[INSTRUCTIONS TO FOLLOW]: Go through the records below line by line. Count the lines with "list" and give the count alone.

[AVAILABLE RECORDS]:
+++

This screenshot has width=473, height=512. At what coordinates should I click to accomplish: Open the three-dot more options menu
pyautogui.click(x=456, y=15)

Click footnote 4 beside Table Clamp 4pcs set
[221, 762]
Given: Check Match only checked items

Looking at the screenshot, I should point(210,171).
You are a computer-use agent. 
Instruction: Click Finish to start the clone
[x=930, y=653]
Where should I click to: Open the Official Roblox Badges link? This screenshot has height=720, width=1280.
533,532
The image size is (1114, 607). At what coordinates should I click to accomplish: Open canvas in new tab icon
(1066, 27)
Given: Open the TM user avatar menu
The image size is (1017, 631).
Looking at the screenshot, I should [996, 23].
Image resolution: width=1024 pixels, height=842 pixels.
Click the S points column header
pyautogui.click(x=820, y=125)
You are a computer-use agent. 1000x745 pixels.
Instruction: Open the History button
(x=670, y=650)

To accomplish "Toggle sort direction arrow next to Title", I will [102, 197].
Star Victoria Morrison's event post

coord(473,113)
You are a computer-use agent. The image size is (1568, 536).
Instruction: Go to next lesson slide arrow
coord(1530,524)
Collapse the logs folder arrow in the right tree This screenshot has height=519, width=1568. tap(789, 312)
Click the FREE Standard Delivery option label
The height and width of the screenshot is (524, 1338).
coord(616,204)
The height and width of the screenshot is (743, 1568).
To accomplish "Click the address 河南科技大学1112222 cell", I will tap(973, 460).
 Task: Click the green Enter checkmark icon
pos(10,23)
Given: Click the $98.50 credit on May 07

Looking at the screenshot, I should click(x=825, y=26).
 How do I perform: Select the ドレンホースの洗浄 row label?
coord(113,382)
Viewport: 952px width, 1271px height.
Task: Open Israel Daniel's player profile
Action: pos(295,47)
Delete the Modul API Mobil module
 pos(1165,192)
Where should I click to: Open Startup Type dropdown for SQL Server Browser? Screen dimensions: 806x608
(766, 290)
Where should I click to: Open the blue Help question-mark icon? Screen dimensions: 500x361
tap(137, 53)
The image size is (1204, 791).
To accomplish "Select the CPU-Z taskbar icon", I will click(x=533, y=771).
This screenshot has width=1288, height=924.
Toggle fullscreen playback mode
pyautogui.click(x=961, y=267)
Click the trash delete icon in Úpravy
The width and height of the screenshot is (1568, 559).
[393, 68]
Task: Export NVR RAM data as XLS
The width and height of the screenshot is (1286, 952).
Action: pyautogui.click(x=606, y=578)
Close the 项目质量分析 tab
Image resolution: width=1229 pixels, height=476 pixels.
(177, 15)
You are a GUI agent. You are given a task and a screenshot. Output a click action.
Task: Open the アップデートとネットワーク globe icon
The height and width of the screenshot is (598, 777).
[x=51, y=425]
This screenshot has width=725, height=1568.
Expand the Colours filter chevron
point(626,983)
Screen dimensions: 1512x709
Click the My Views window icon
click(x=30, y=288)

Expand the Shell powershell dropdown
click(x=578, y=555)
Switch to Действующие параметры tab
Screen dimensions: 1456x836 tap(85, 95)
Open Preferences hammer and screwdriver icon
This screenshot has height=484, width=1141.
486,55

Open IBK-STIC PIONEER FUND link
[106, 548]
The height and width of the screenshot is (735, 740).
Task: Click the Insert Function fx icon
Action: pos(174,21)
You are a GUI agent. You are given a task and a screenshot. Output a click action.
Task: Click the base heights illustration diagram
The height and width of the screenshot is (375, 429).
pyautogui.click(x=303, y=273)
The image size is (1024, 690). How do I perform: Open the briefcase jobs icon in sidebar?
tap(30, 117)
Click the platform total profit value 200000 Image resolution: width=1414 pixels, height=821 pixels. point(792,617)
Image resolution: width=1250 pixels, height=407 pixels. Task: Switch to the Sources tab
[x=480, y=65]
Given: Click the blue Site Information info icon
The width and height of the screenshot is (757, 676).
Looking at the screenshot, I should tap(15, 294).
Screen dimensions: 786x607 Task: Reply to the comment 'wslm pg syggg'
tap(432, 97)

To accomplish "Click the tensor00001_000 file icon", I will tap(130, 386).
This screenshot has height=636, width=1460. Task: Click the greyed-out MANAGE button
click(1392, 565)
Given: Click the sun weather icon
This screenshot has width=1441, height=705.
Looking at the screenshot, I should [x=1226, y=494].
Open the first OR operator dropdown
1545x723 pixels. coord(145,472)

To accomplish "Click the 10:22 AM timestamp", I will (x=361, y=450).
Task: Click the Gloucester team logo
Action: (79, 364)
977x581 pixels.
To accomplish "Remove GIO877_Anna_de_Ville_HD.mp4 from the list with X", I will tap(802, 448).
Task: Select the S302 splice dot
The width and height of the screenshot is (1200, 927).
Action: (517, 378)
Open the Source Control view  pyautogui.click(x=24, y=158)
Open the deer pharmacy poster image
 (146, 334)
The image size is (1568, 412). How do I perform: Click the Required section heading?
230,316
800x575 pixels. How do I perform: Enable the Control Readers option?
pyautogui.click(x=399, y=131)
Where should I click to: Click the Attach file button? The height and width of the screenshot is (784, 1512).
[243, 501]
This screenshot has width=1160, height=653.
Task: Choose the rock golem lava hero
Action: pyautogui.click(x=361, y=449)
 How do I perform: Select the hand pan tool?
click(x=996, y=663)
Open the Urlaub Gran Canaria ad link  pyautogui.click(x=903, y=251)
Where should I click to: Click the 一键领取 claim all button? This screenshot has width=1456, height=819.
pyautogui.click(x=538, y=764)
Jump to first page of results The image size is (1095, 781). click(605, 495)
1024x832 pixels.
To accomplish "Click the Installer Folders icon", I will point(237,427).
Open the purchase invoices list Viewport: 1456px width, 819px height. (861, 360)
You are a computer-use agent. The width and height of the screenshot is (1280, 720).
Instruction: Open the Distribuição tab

+++

[PROBLEM SOLUTION]: 2